The above are all counterfeit games. Pokemon and Fire Emblem games are ridiculously hot right now so I’m sold out, but I do have a legitimate copy of Pokemon Sapphire in my workshop that is waiting for a battery replacement, so we can do a comparison.
Some things to notice: The battery on legitimate games is there to run a clock, rather than to keep memory intact. When the battery dies on these games, you are given a warning that the game will still work, but that time-related functions will not work. These functions include berry growth, which is helpful and fun but not required for the main part of the game. When starting the bootleg game, which has no battery and thus can’t keep time without being powered by the Game Boy, no warning is given. It is my expectation that the code has been hacked to circumvent the clock-check at the start of the game, and that berries do not grow. I don’t have a ROM dumper to check the former and can’t really be bothered to check the latter, but there is no reasonable way to implement time-based functions without, you know, a way to track time.

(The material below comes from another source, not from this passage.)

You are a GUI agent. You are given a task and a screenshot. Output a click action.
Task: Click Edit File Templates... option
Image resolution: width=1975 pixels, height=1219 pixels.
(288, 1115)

The backs of these games are clearly different when you have them side-by-side, but I’d have trouble telling if you just handed me one. The screw on the bootleg was silver-colored instead of gold-colored, but my experience with Chinese manufacturers indicates that this is not going to be consistent enough to be an easy tell.

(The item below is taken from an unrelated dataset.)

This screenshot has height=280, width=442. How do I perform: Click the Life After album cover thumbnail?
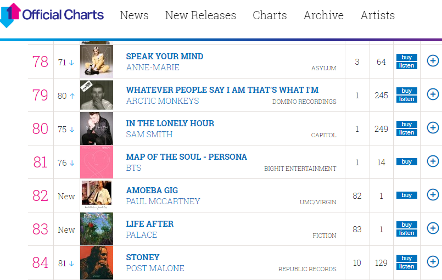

The easiest way to tell the difference without taking the games apart is to look at the top-right corner of the blessedly-transparent cases. On the legitimate games you’ll see the edge of the battery. On bootleg carts you will see a chip on the top-right corner.

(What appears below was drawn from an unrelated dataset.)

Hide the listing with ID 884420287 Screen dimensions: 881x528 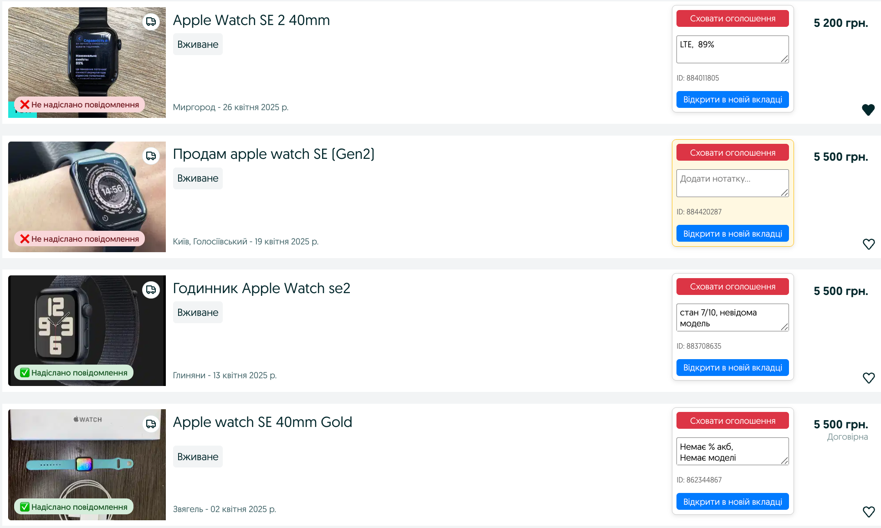(732, 152)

One final tell: There’s usually some letters and numbers physically imprinted on legitimate games near the Nintendo Seal of Quality. It’s too subtle to capture with my camera, but you can easily see it in good light. If there’s no imprinting, I would immediately be suspicious.
Take a look at the Pokemon Emerald cart above. Even in the seller’s photo you can see the chip in the upper-right corner where the battery should be. The legitimate card DOES have a chip near that location, but it’s not all the way up in the corner, and it’s mostly obscured by the battery.
Both of the above are counterfeit Fire Emblem games. These could be MUCH harder to spot since the cases aren’t transparent, but frequently the details are wrong on the labels since the games aren’t popular enough to get the same scrutiny. This Fire Emblem game is missing the Nintendo Seal of Quality altogether. Of course, if you open up the cases, the poor-quality boards and cheap blob-chip (these are chips printed directly onto the board and then covered with black epoxy to save cost) are giveaways. These particular copies don’t even make an attempt at having the Nintendo model numbers printed on board or using the “correct” chip model numbers, though of course that could change in later revisions.
Well, I can’t sell these. I’ll keep them around for training purposes, but I would never sell them to a customer for legal and ethical reasons explained above. The employee who took these in wasn’t to blame, since he’d never been trained on spotting the fakes. I’ll point employees to this post in hopes that we won’t get burned again. I’ll place a note on the customer’s account to double-check the validity of games that he brings in from now on, but I won’t immediately ban him, because it’s very possible that he didn’t know they were fake. The eBay listings that are currently up don’t give any explicit indication that they’re aftermarket, and not everyone is informed enough to be suspicious of games below market prices shipping directly from China.
But now YOU are informed, so you’ve got no excuse. Go, and sin no more.
Update: My friend Michael from Desert Sky Games and Comics sends me an image one of of his copies of Fire Red:
Sure enough, more sleuthing determines that some of these games (which don’t need real-time clocks) don’t have batteries. From elsewhere:
Counterfeit on the left, legitimate game on the right.
If in doubt, it may be worth having known-legitimate games on hand for side-by-side comparison. That extreme-upper-right chip, the blob-on-board IC, and the lack of embossed letters on the Seal of Quality seem to be dead giveaways for fakes.